=== Your assignment ===
Reproduce the entries below exactly, but leave the pictures out.

=== Data ===
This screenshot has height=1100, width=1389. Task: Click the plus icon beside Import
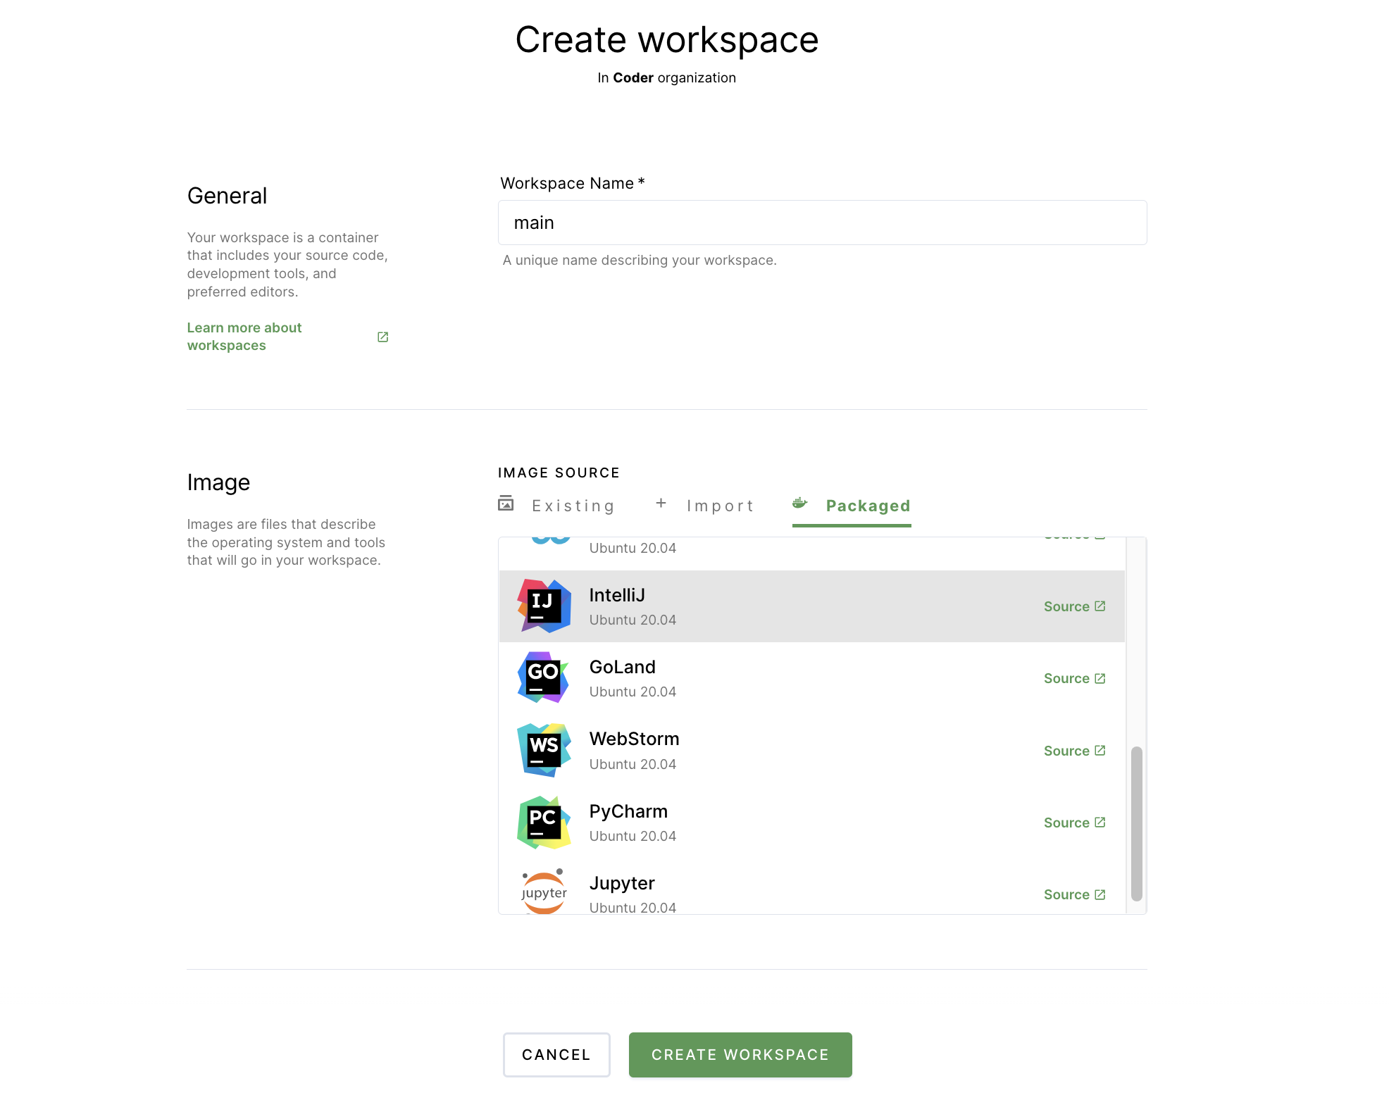pos(661,503)
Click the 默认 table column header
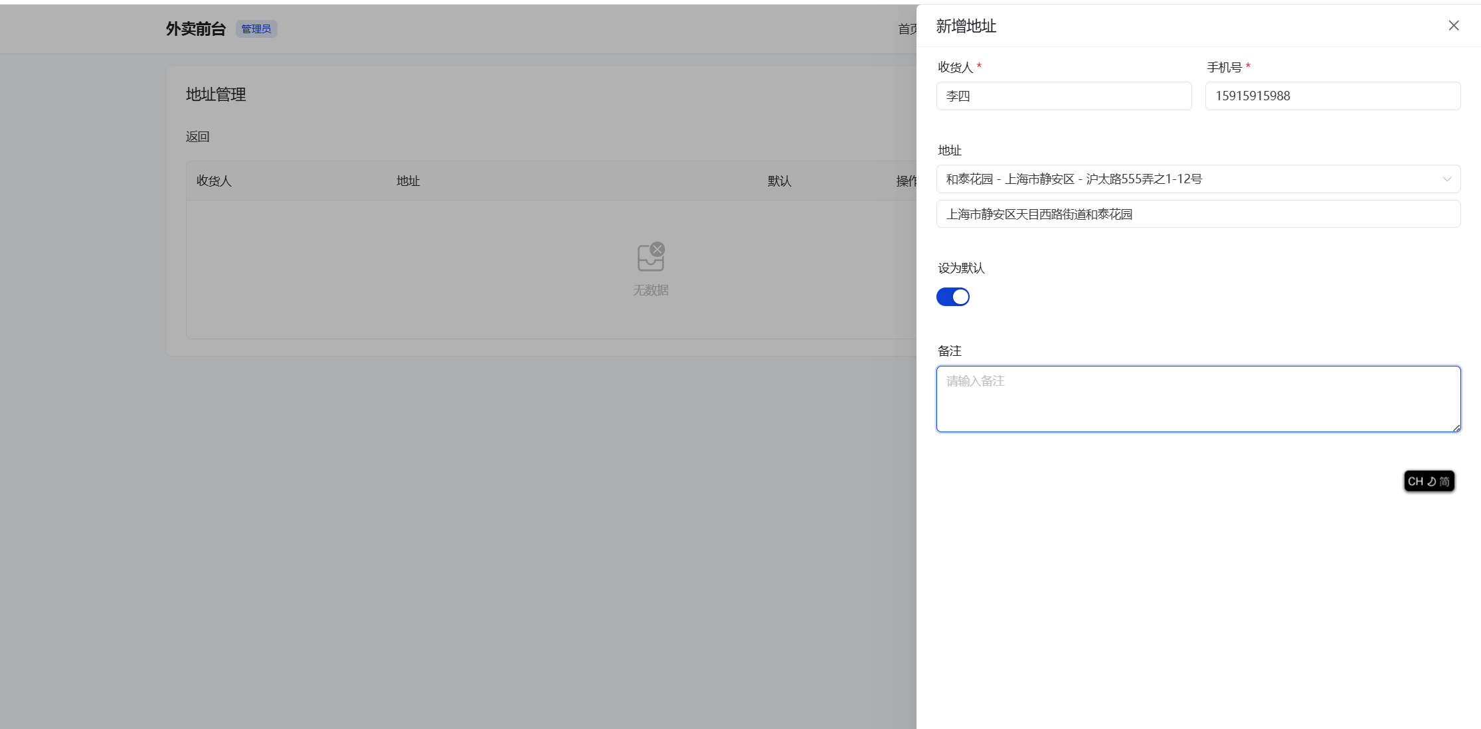Screen dimensions: 1481x729 tap(779, 181)
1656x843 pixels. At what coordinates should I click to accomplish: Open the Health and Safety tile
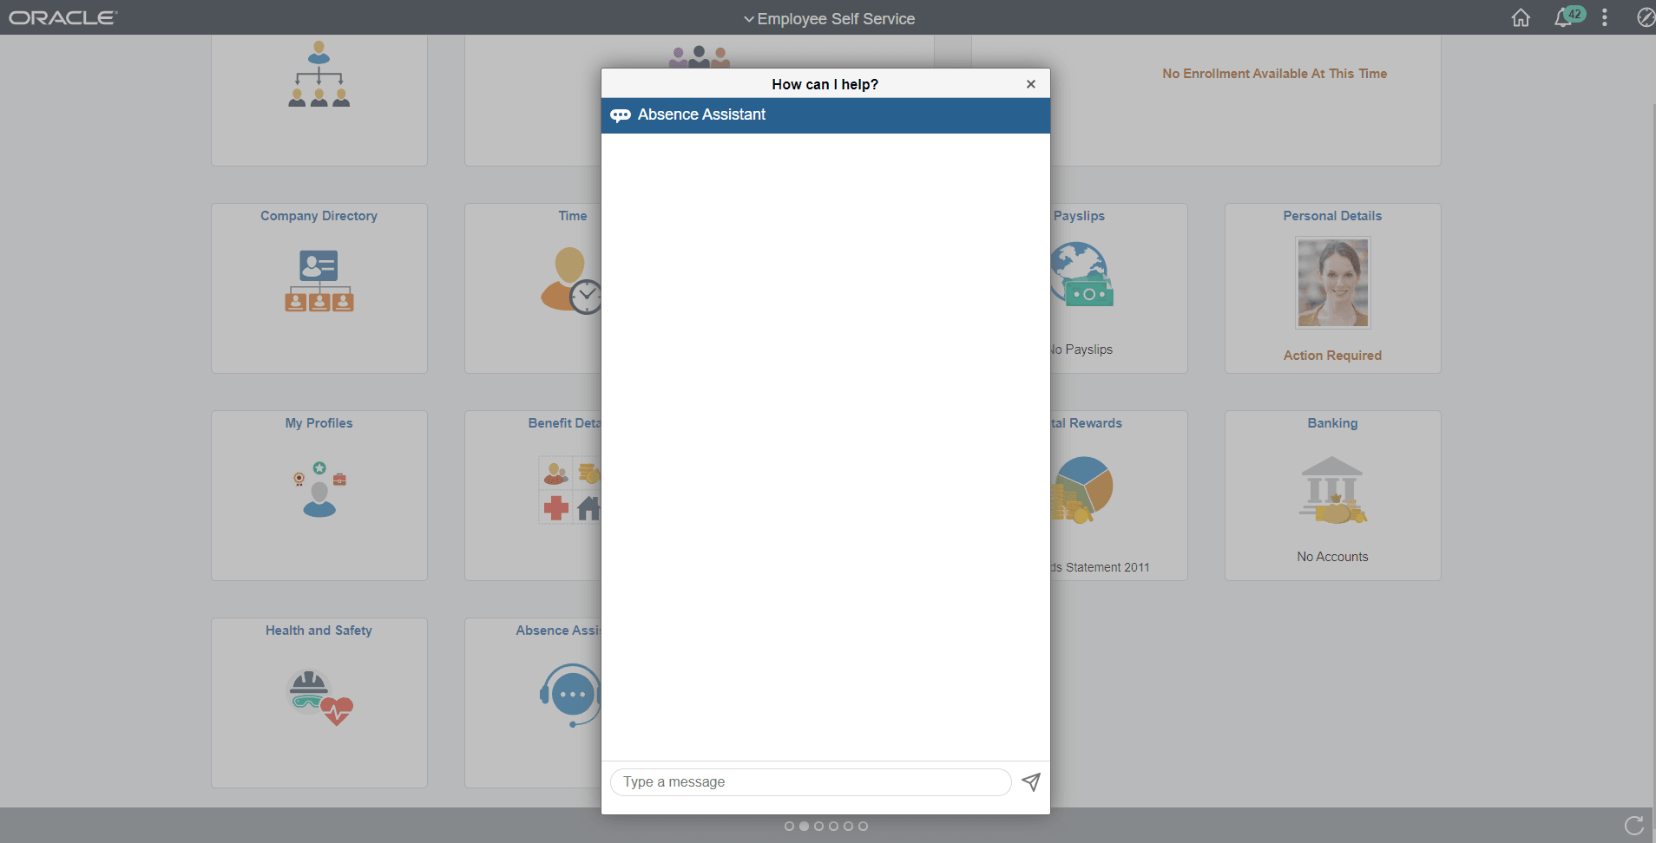[x=319, y=703]
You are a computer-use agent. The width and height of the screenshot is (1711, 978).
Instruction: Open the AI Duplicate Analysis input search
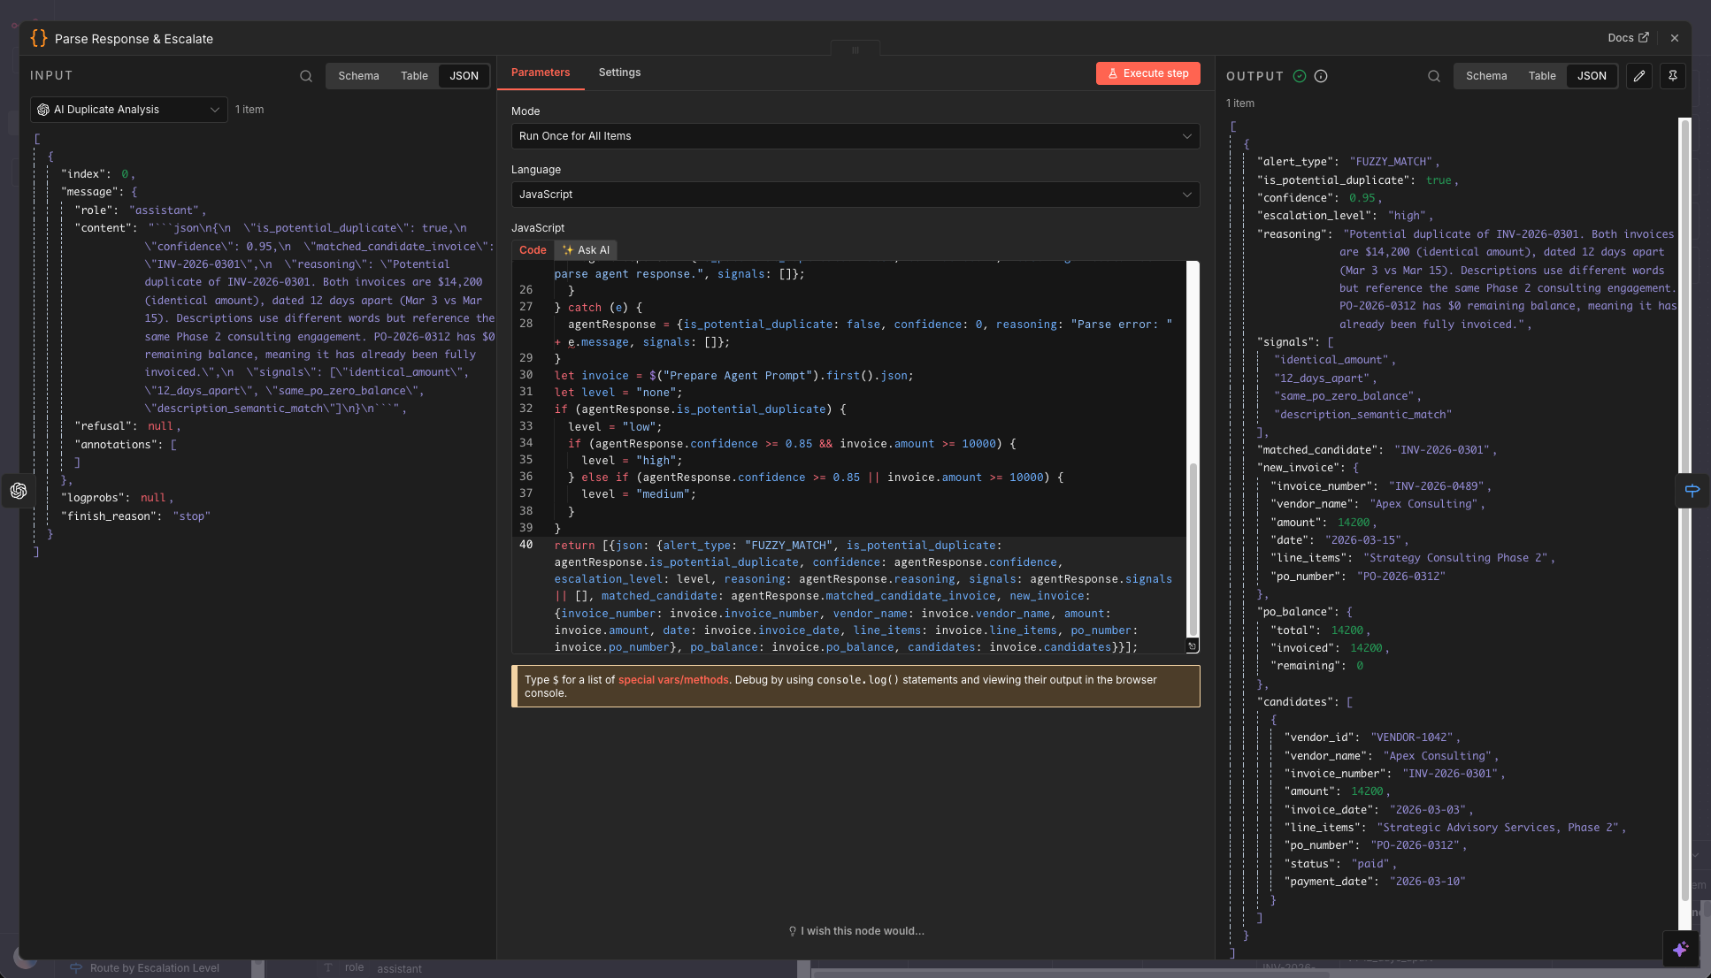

=== Solution to the problem ===
This screenshot has height=1100, width=1389. Task: Click the plus icon beside Import
pos(661,503)
Click the 默认 table column header
Screen dimensions: 1481x729 tap(779, 181)
1656x843 pixels. At what coordinates should I click to accomplish: Open the Health and Safety tile
[x=319, y=703]
You are a computer-use agent. The width and height of the screenshot is (1711, 978).
Instruction: Open the AI Duplicate Analysis input search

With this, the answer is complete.